Nous avons survécu au bain de sang de Kolwezi
Deux Témoins de Jéhovah missionnaires ont survécu à l’épreuve, mais ils ont subi une perte tragique.
TOUT paraissait normal en cette soirée du vendredi 12 mai, alors que nous regagnions notre maison de missionnaires. Nous résidions à Kolwezi, cité minière située dans le sud de la province du Shaba, au Zaïre. C’était une ville agréable, qui comptait 120 000 habitants, dont 4 000 étrangers, employés pour la plupart dans les mines de cuivre exploitées à proximité. Le cuivre constitue en effet la ressource principale du Zaïre. Nous étions bien loin de penser que les événements des prochaines heures feraient la une des journaux du monde entier et qu’ils entraîneraient pour nous une perte qui marquerait le reste de notre existence.
Le lendemain, samedi 13 mai, un crépitement rompit le silence du petit matin, nous réveillant en sursaut. Nous nous sommes d’abord demandé ce qui se passait, puis, le cœur battant, nous avons compris qu’il s’agissait de rafales de mitraillettes et de coups de fusil. Qu’était-ce donc? Un putsch militaire? Une attaque des rebelles? Les coups de feu se rapprochèrent, puis les balles se mirent à siffler autour de la maison, certaines allant se loger avec un bruit mat dans le tronc des grands arbres de la cour.
Vite, nous avons rempli d’eau la baignoire et fait cuire du pain, en prévision d’éventuelles coupures d’eau et d’électricité.

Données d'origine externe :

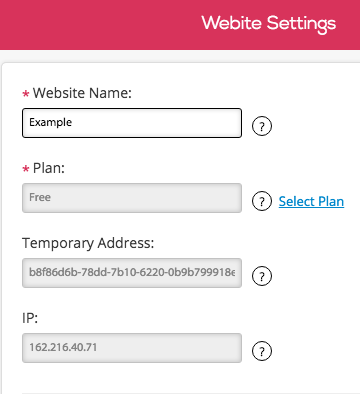The width and height of the screenshot is (360, 394).
Task: Click the IP field showing 162.216.40.71
Action: (132, 348)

On entendait des voix fortes dans la rue. Par une fente de la porte du garage, nous jetâmes un coup d’œil vers le portail: un groupe de soldats chargés de lourds sacs à dos passait devant la maison. Ils s’exprimaient en souahéli. S’agissait-il des mêmes rebelles que les Katangais qui avaient déjà attaqué l’année dernière la province du Shaba (ex-Katanga)? En général, ils parlent souahéli, alors que les troupes gouvernementales parlent le lingala. L’objectif des Katangais est de s’emparer de ce qu’ils estiment être leur province, ou tout au moins d’imposer par la force un changement de gouvernement central.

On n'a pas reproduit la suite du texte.